As a technology developed for direct data exchange, radio frequency identification (RFID) tags have gained an important place in our lives. A small-sized chip has the capacity to send programmed content to nearby receivers. RFID technology is often used for access control. The door can then be opened automatically if only an authorized RFID tag is detected.
Contactless payment systems work similarly. The embedded RFID tag in the new generation passports stores personal information of the owner. In addition to the fast electronic verification process, changes to the printed document can be blocked electronically. At the same time RFID tags provide the opportunity to handletedious jobs such as inventory control and goods counting within seconds.
WHAT IS RFID TECHNOLOGY AND HOW DOES IT WORK?
Radio Frequency Identification (RFID) is a technology used in recognition and tracking of people or objects at a certain distance without touching them. Although it looks like barcode technology will take its place, it is possible to get even more thanks to advanced features carried by RFID.
At the heart of RFID technology are labels that can store data. These labels can be followed at many levels by their unique identification numbers. Among the major advanced features are the ability to write thousands oftimes on the microchips located on the labels, the ability to read many labels at the same time, meters away from the scanner, and the last developed models even resist water and heat
RFID dispensers do not need to carry power supplies. The extremely low power consumption of the chip can be compensated by the electromagnet attached to the nearby reader. A wide frequency range from 120 kHz to 10 GHz is supported, depending on the link distance with RFID and the transmission speed. The strongest active labels can be processed within 200 meters.

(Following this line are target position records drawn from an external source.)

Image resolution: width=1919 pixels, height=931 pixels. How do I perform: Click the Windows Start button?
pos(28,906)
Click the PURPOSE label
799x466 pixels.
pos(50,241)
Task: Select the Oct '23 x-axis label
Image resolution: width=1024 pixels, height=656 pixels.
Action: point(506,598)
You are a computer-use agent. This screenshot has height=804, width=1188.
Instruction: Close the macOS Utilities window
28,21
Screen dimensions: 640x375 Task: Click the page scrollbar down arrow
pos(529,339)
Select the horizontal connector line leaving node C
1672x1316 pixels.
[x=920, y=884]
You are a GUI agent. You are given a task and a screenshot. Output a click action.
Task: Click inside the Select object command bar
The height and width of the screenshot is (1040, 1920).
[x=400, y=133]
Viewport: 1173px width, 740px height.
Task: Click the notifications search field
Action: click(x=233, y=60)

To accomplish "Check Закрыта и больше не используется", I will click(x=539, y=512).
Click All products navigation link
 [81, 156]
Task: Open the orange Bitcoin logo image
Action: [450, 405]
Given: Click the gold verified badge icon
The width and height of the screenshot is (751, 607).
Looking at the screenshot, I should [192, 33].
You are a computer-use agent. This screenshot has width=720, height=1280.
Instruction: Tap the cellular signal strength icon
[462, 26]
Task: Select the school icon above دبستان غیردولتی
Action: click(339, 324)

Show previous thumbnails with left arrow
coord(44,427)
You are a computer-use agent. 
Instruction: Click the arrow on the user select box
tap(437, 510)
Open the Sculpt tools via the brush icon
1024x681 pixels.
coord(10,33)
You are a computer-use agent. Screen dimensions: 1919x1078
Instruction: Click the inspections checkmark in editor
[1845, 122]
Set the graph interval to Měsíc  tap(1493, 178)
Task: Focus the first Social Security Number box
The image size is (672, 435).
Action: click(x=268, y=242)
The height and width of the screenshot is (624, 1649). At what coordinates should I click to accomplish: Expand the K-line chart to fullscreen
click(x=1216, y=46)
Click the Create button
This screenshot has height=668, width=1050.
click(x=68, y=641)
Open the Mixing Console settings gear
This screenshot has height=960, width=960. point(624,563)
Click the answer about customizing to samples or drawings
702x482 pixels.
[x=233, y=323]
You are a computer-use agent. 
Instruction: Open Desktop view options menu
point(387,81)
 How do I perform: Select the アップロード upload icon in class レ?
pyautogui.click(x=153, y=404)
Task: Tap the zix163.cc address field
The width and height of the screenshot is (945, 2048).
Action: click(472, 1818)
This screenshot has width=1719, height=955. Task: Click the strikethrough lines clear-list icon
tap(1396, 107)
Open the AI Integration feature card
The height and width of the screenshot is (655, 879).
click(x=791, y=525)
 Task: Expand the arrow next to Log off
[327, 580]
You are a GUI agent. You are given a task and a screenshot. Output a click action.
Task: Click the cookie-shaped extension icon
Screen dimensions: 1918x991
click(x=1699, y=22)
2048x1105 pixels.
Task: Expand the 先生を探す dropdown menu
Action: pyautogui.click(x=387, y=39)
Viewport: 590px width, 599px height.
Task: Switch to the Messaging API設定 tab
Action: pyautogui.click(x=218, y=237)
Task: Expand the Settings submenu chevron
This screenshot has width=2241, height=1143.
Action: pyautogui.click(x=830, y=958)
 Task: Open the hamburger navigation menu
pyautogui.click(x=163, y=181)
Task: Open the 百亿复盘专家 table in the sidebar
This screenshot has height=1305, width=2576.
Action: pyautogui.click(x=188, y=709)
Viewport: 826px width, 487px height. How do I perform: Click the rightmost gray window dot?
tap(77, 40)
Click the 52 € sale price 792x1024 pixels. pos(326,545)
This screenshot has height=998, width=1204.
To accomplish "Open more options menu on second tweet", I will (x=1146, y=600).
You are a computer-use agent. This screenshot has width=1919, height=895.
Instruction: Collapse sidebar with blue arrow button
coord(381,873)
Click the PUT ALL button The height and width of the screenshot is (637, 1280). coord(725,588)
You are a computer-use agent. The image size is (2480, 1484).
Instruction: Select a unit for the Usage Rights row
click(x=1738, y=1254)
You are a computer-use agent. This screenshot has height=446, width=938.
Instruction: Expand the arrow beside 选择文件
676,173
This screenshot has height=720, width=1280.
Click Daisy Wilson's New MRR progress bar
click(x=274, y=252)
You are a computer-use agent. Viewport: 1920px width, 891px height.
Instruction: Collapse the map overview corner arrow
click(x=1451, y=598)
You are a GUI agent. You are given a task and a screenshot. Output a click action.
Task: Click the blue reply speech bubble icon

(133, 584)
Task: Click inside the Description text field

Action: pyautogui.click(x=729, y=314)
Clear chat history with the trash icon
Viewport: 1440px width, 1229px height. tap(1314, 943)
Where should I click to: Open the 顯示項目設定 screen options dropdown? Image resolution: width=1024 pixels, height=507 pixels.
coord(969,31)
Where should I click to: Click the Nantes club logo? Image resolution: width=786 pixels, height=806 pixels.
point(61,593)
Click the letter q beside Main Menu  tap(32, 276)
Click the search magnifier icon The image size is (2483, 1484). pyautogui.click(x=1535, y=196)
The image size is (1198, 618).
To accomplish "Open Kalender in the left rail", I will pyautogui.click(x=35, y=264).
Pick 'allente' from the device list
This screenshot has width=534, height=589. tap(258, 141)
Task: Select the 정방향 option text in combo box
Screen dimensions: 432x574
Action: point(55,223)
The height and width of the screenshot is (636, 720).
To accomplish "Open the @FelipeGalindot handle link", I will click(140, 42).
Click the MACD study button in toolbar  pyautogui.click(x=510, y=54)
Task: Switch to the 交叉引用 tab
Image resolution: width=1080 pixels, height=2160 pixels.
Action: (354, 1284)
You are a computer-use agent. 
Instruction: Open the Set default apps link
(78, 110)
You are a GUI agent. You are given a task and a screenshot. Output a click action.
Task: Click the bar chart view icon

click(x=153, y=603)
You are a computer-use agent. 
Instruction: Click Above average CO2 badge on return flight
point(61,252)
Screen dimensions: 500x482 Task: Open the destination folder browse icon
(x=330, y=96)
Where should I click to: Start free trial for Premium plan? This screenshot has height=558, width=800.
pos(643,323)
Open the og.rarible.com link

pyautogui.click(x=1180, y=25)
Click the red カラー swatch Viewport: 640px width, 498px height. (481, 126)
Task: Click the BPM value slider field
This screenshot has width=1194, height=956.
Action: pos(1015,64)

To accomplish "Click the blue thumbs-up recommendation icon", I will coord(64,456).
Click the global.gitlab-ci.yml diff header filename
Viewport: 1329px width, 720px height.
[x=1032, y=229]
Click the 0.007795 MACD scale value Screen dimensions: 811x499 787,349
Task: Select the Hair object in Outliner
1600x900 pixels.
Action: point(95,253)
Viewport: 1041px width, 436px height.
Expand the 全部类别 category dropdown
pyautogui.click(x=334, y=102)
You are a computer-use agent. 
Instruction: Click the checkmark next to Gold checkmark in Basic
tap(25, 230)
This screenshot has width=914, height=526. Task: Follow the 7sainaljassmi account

RFID tags are not usually embedded in computers and smart phones, but there are also some consumer applications. For example, you can add an RFID tag into a bicycle frame and use it to prove that you own it, if it is stolen.
SIGNIFICANT APPLICATIONS IN DIFFERENT SECTORS
RFID has become widespread in a wide range of applications in many sectors such as automotive, fuel, logistics, retail, agriculture, healthcare, medicine, textile, finance, banking, energy, public, manufacturing, security and tourism, vehicle recognition systems, OGS, HGS, which are bridge transit systems used today, can be given as an example of RFID project. RFID technology can be used in inventory tracking, patient follow-up, personnel follow-up systems, passenger transport cards and hundreds of other areas or businesses.
NFS TECHNOLOGY AND ARM
A similar technology is near-field communication (NFC). Built on RFID principles, this system can work in both directions. When two devices with NFC support are close enough (usually the devices are knocked down, but the physical contact is not essential), they can send and receive data in sequence.
NFC is becoming the standard on a growing number of smart phones and tablets. In theory it can be used for data and file exchange between such devices. But it is not practical to use it because the NFC only operates at 4 cm (and the highest transfer rate is only 424 Kbps). The Beam feature that comes with Android simply uses NFC to swap out simple device information, then a much more robust and stable connection, like Bluetooth or something like that.
Similarly, the NFC printing feature that comes with Windows 8.1 does not send page content over NFC, the NFC tag on the printer only transmits driver information and the network address. The client then completes the process over the network in a conventional fashion using the network address to which the print job will be sent.
Passive NFC tags are used in the shopping industry to allow customers to make electronic payments with their digital wallet by tapping in on embedded smart phones. Similar to the RFID-based payment systems we mentioned earlier, but this time the roles are changing because the active reader is on the user’s smart phone. Service providers can use the system more easily and cheaply. It is only necessary to place cheap NFC tags programmed to the visible part of the respective products.